Clean It Up 1: Cleaning Up Columns

R-Ladies Sydney

2018/11/20

Which beach is dirtiest? Which council does the best job of preventing beach contamination? Have beaches been getting cleaner in the past 5 years? We can answer all of your questions about the Sydney Beaches dataset, but first we need to do some tidying up.

In this lesson, we’re going to try out the janitor package and use functions from dplyr, a package in the tidyverse that is designed for data wrangling to rename and select columns. We will also introduce the idea of the pipe %>%, which allows you to string commands together.

Lesson Outcomes

By the end of the lesson, you should:

    1.1. Understand how to clean up column names automatically using clean_names() or manually using rename()     1.2 Know how to create subsets of data using select()     1.3. Be able to “pipe” %>% data through a series of dplyr functions

1.1 Clean up your column names

When you enter data in Excel, you most often don’t think too much about what you call each column. After all, you just label them once and as long as they are meaningful to you, what does it matter if the column name is a long combination of CAPITALLETTERS, lowercaseletters, and numbers?

When you are working with variables in R though, you need to type the name of each variable, every time you want to work with it. So, it makes sense to make your column names as simple, but meaningful as possible! Ideally, they should also be consistently formatted.

An aside

Jenny Bryan has really good advice about naming things. She recommends that you using a labelling system (for files, but the same principles apply for variable names) that makes everything readable by both the computer and by a human (right-now you, but also future you, and anyone else who might interact with your data!).

Is there anything problematic about the column names in the sydneybeaches dataset?

The variable names are mostly ok, except for the one that contains the bacteria level values. “Enterococci (cfu/100ml)”" sticks out as something I don’t want to type more than once.
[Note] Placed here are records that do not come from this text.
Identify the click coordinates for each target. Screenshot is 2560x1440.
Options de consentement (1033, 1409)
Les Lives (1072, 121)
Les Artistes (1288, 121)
How ’bout you?

In this screencast, we’ll review:

  • How to reformat your column names to be consistent
  • How to change the name of variables that are unwieldy

Watch the video and then carry out the following steps:

  1. Make sure you have the janitor and tidyverse packages installed and loaded
  2. Clean up your column names using whichever method appeals to you most
  3. Change the name of the bacteria column to something that is meaningful to you, though we recommend ‘beachbugs’ if you want to stay consistent with the lesson!

1.2 Selecting just a subset of variables to look at

The beaches dataset is not big; there are a lot of observations but we are only looking at 8 variables. Often you will be dealing with many more variables than this and sometimes you want to simplify your life by only looking at a subset of those variables. The select function from the dyplr package is useful for just this situation.

In this screencast, we’ll review:

Watch the video and then create a new dataframe that contains only the site, council, and beachbugs columns.

1.3 Make your life easier with the pipe %>%

There are lots of old school R users who find the pipe the most confusing aspect of the tidyverse. For beginners, though, the pipe can be really intuitive! So, consider this one of the few benefits of learning R now!

What is the pipe? The pipe is an operator from the magrittr package that allows you to take a dataset and “pipe” it through a series of functions in a step by step way. It looks like this: %>%

The pipe allows you string operations together in a way that is really powerful and accomplishes a lot with relatively few lines of code.

In this screencast, we’ll review:

Watch the video and then carry out the following steps:

  1. Pipe together a series of commands that creates a new dataframe called cleanbeaches containing the output after you have
    • Cleaned the names
    • Renamed the bacteria column
    • Selected interesting columns
  2. Write your cleanbeach data to a new .csv called “cleanbeaches.csv”

Now have a go with your own data!

First, read your data in! (Need a refresher? Check out Basic Basics Lesson 3 here).

Take a close look at your variable names.

Are there any that are untenable?
- Use rename to whip them into shape

Have you used similar formatting across your variables?
- Use clean_names or toupper or tolower (depending on your preference)

How many variables do you have? Does it make sense to select just a few of the most interesting ones to look at? - Use select to create a new dataframe of just the important stuff.

Pipe it all together - Can you use the pipe to string together a series of operations, starting with read_csv and finishing with write_csv, with a series of piped cleaning operations in the middle??

Cleaned up columns? Check! Next up - exploring what’s in those rows!